Families of 43 Missing Mexican Students to Protest in U.S.

43 Students Eduardo Verdugo AP Photo
Eduardo Verdugo AP Photo

Parents and fellow students of 43 missing Mexican students plan to cross into the United States to protest questionable assertions of Mexican government officials regarding the sequence of events that those officials say led to the death and burning of the students last September. The protests are planned to hit 45 American cities in late March.

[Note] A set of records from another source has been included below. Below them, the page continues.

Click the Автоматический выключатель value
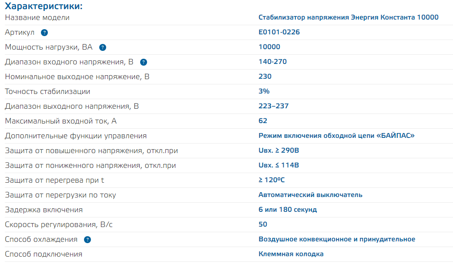The width and height of the screenshot is (453, 264). (310, 195)
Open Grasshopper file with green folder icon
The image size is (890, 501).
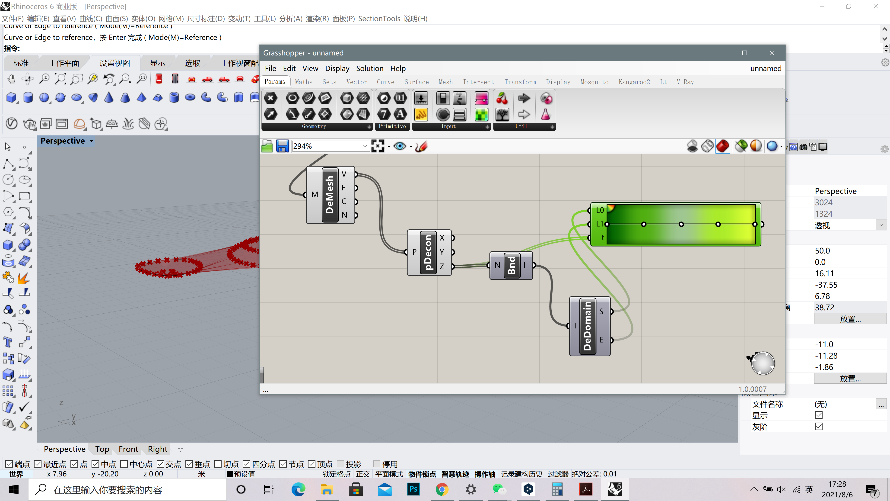point(267,146)
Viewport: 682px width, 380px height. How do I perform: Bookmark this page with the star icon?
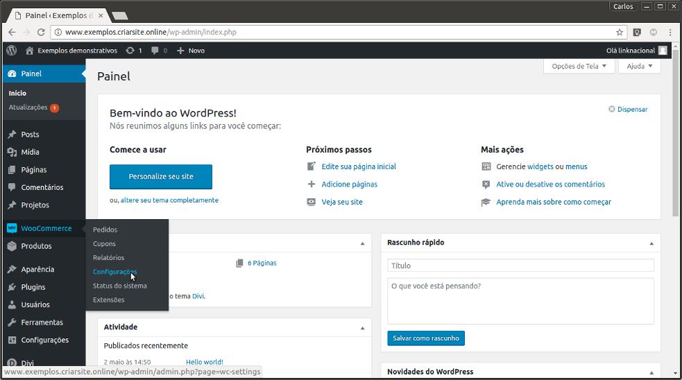coord(620,32)
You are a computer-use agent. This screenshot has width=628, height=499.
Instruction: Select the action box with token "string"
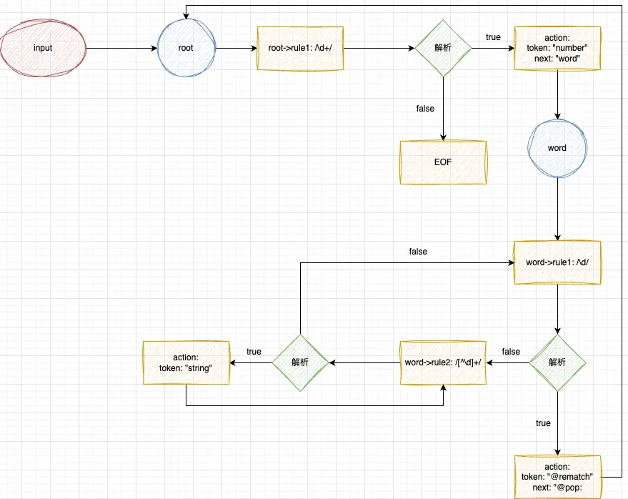point(186,362)
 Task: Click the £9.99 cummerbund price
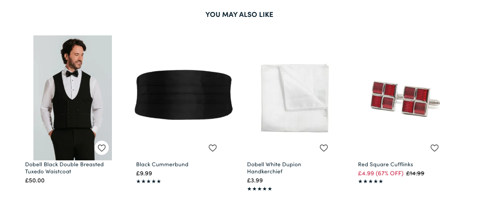pos(144,173)
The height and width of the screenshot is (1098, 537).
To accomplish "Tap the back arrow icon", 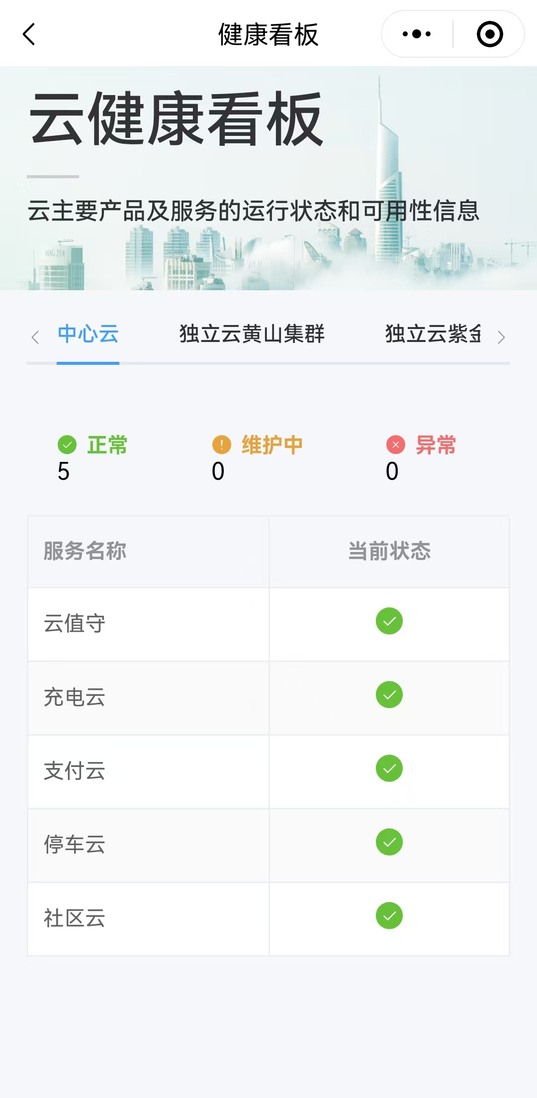I will 29,34.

Three caravans of parents and students plan to cross into the U.S. March 16 at El Paso, Texas, according to KPBS. Each will fan out in different directions to cover the numerous cities. One delegation heading to San Diego is expected to include a mother, father, and two students that reportedly survived a shooting the night of the students’ disappearance. Names of those coming are not currently being released, reportedly for safety reasons.

Mexican Attorney General Jose Murillo Karam claims, according to a Breitbart Texas report, that the 43 students from Ayotzinapa that went missing were kidnapped by corrupt Mexican police. Karam, who has since stepped down from his position, says those police then turned the students over to members of the Guerreros Unidos cartel, who then executed the students and burned their bodies in a local landfill.

However, as thousands of protestors began crying out in despair over their loss of hope in finding the students, researchers began refuting the government’s purported sequence of events.

Mexico’s Attorney General’s Office Procurador General de la República (PGR) had called in Argentinian-based Forensic Anthropology Team Equipo Argentino de Antropología Forense (EAAF) to investigate the disappearance of the students, reported Breitbart Texas.

Since then, the EAAF has stated that no evidence exists to confirm the murder and burning of the bodies in the landfill.